Linearizing Vision Transformer with Test-Time Training
For practitioners deploying large vision Transformers, this work provides a practical method to reduce inference cost while leveraging pretrained weights, though the approach is domain-specific to architectures structurally aligned with TTT.
The authors address the challenge of converting pretrained Softmax attention Transformers to linear-complexity attention without retraining from scratch. By aligning architectural and representational properties with Test-Time Training (TTT), they achieve comparable text-to-image quality to fine-tuned Softmax models in Stable Diffusion 3.5, with 1.32× and 1.47× inference speedups at 1K and 2K resolutions after only 1 hour of fine-tuning.

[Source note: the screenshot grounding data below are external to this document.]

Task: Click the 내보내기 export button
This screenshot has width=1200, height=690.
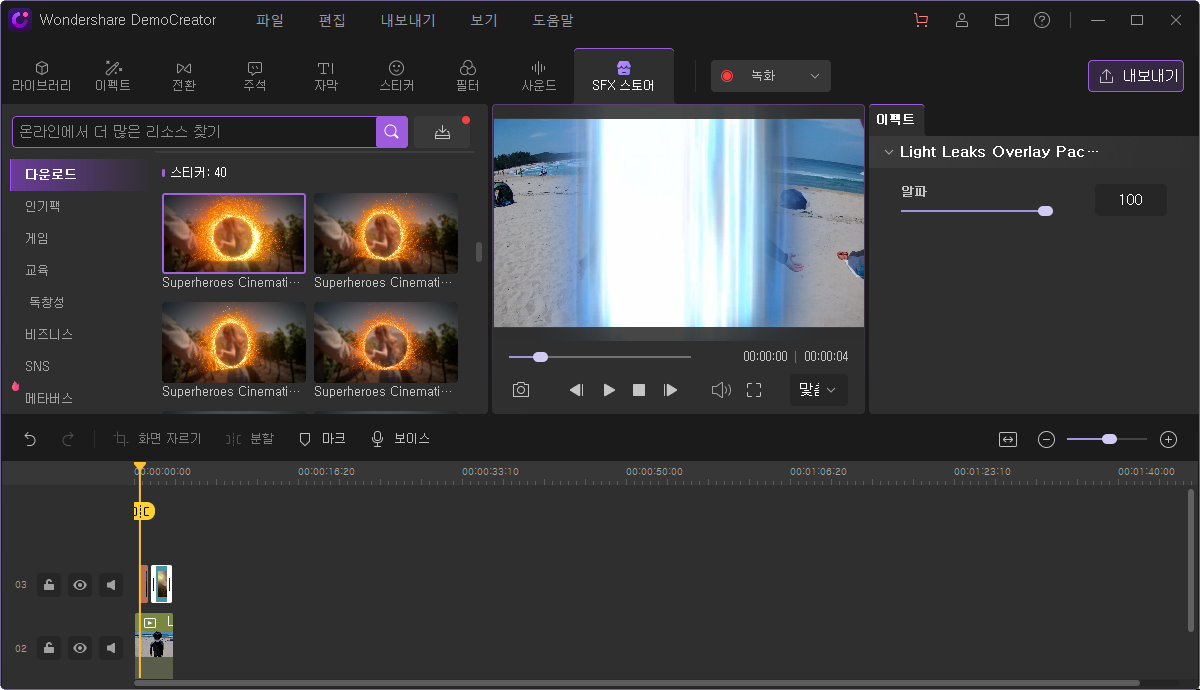Action: [x=1135, y=75]
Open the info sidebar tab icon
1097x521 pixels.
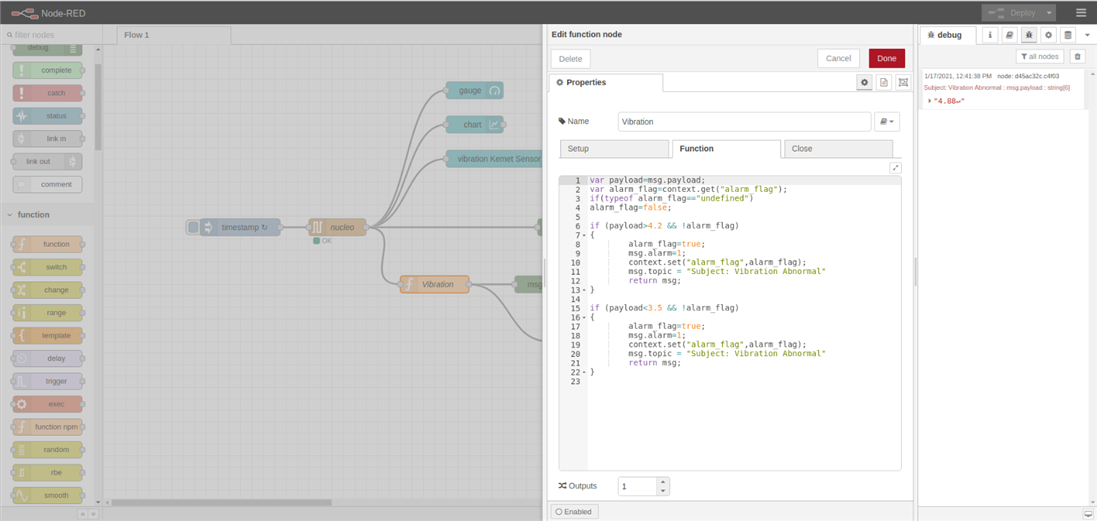(x=990, y=35)
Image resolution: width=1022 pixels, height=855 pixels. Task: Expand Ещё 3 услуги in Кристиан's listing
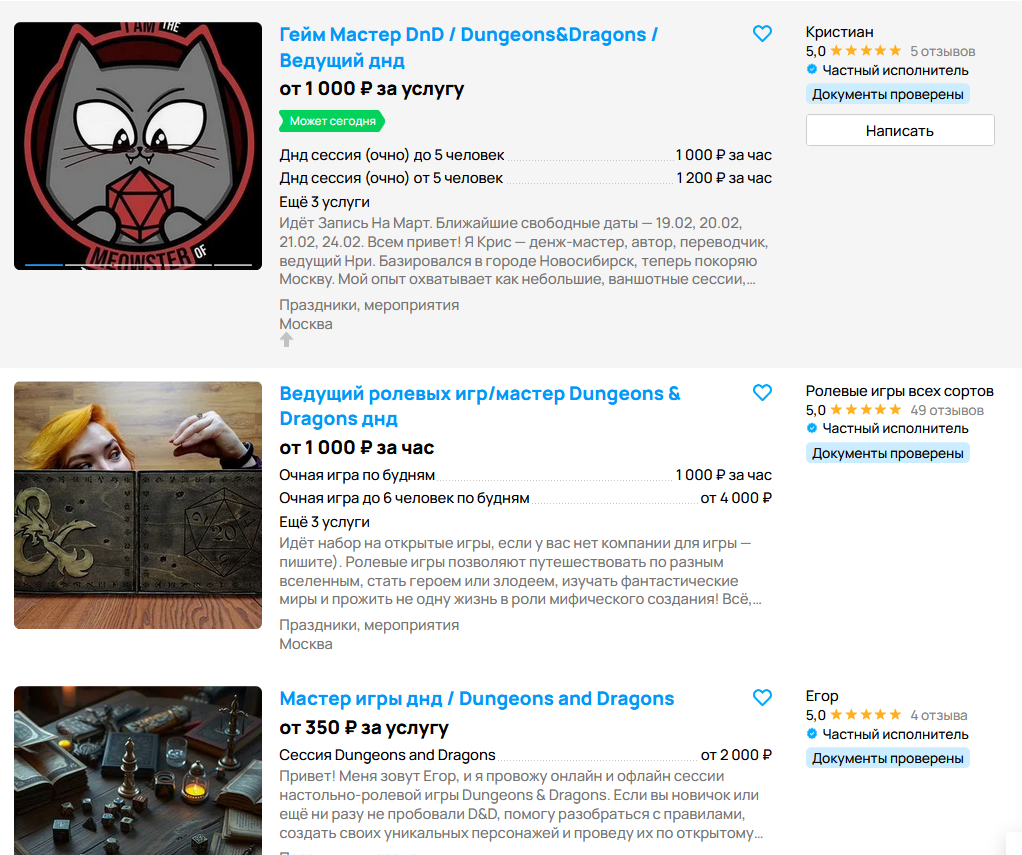pos(325,202)
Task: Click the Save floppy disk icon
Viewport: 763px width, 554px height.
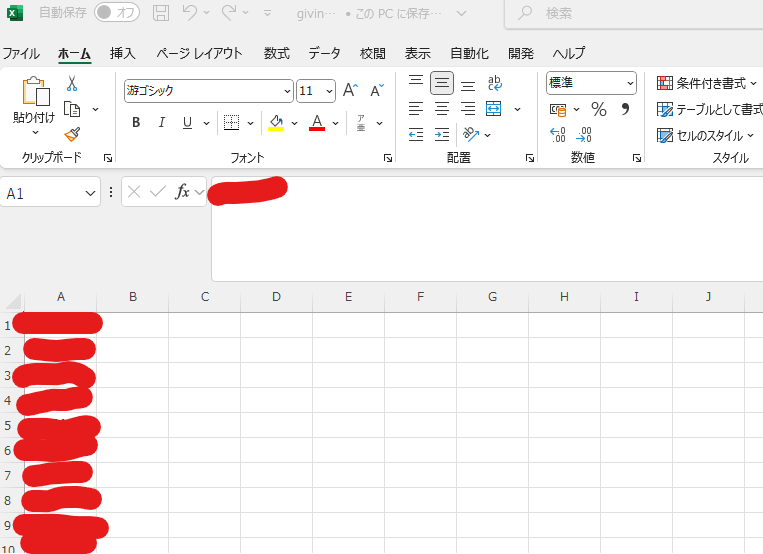Action: point(160,13)
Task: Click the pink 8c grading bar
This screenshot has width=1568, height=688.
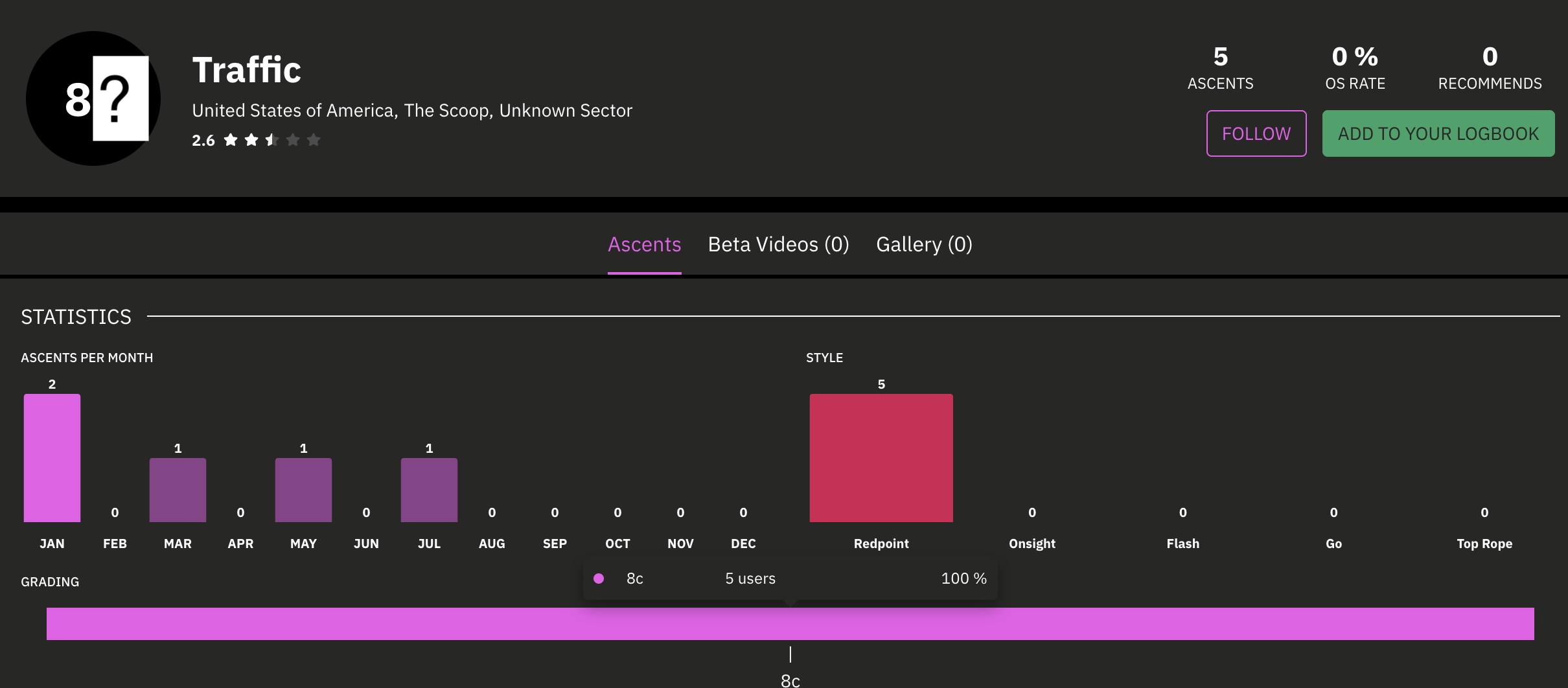Action: [x=790, y=624]
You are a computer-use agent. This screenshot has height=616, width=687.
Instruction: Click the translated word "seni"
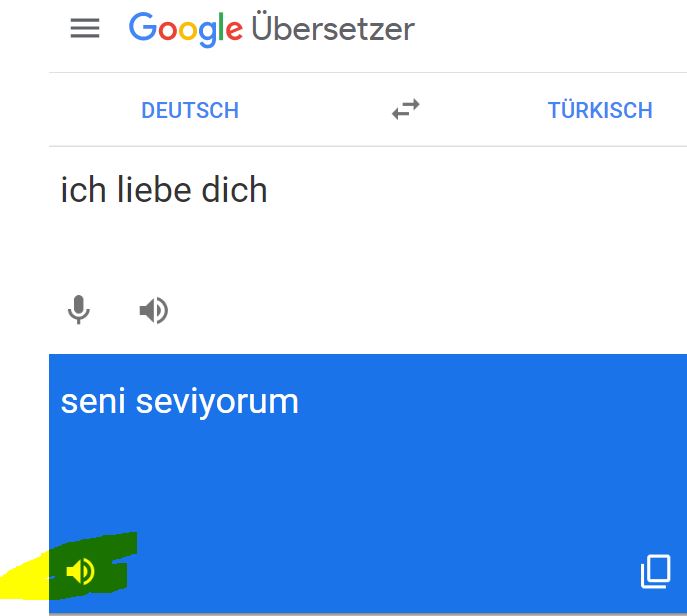tap(93, 402)
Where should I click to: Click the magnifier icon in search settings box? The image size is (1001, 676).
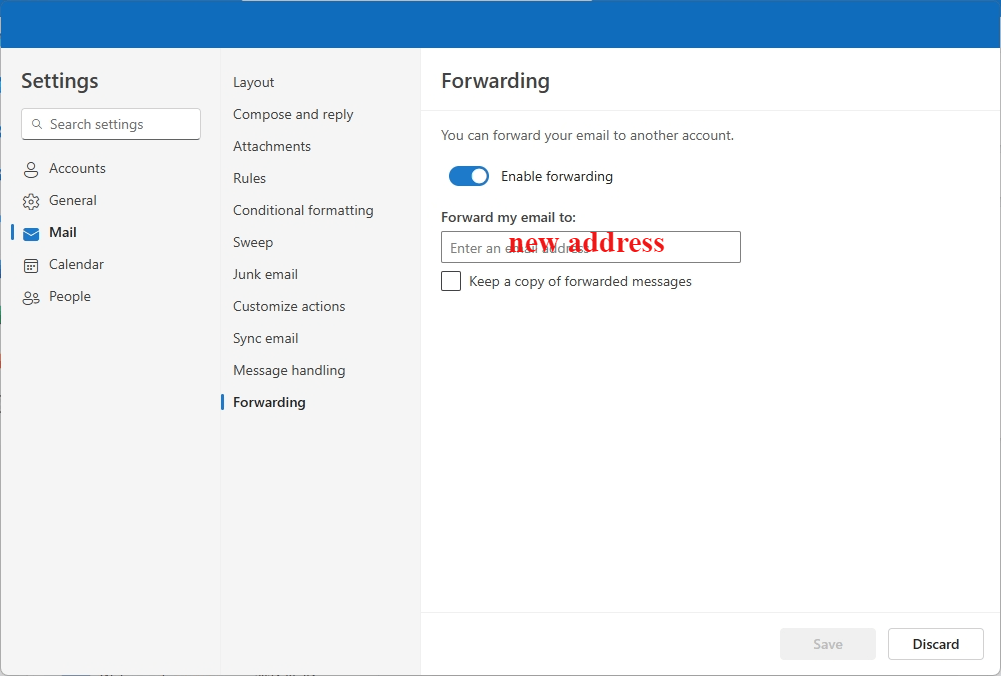[x=38, y=124]
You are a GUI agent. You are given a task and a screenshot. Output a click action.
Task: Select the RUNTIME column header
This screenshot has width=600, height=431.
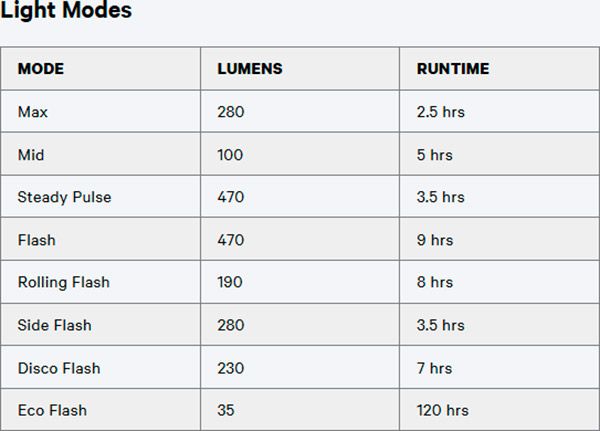point(453,69)
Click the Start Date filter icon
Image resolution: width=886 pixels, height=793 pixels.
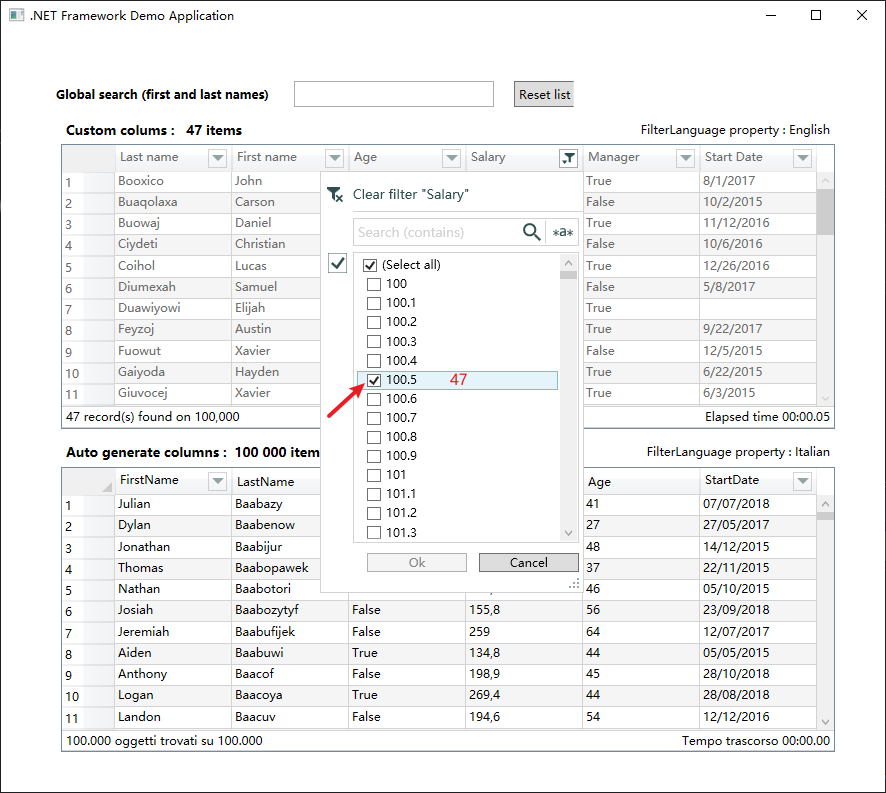(802, 157)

While linear-complexity attention mechanisms offer a promising alternative to Softmax attention for overcoming the quadratic bottleneck, training such models from scratch remains prohibitively expensive. Inheriting weights from pretrained Transformers provides an appealing shortcut, yet the fundamental representational gap between Softmax and linear attention prevents effective weight transfer. In this work, we address this conversion challenge from two perspectives: architectural alignment and representational alignment. We identify Test-Time Training (TTT) as a linear-complexity architecture whose two-layer dynamic formulation is structurally aligned with Softmax attention, enabling direct inheritance of pretrained attention weights. To further align representational properties, including key shift-invariance and locality, we introduce key instance normalization and a lightweight locality enhancement module. We validate our approach by linearizing Stable Diffusion 3.5 and introduce SD3.5-T$^5$ (Transformer To Test Time Training). With only 1 hour of fine-tuning on 4$\times$H20 GPUs, SD3.5-T$^5$ achieves comparable text-to-image quality to the fine-tuned Softmax model, while accelerating inference by 1.32$\times$ and 1.47$\times$ at 1K and 2K resolutions.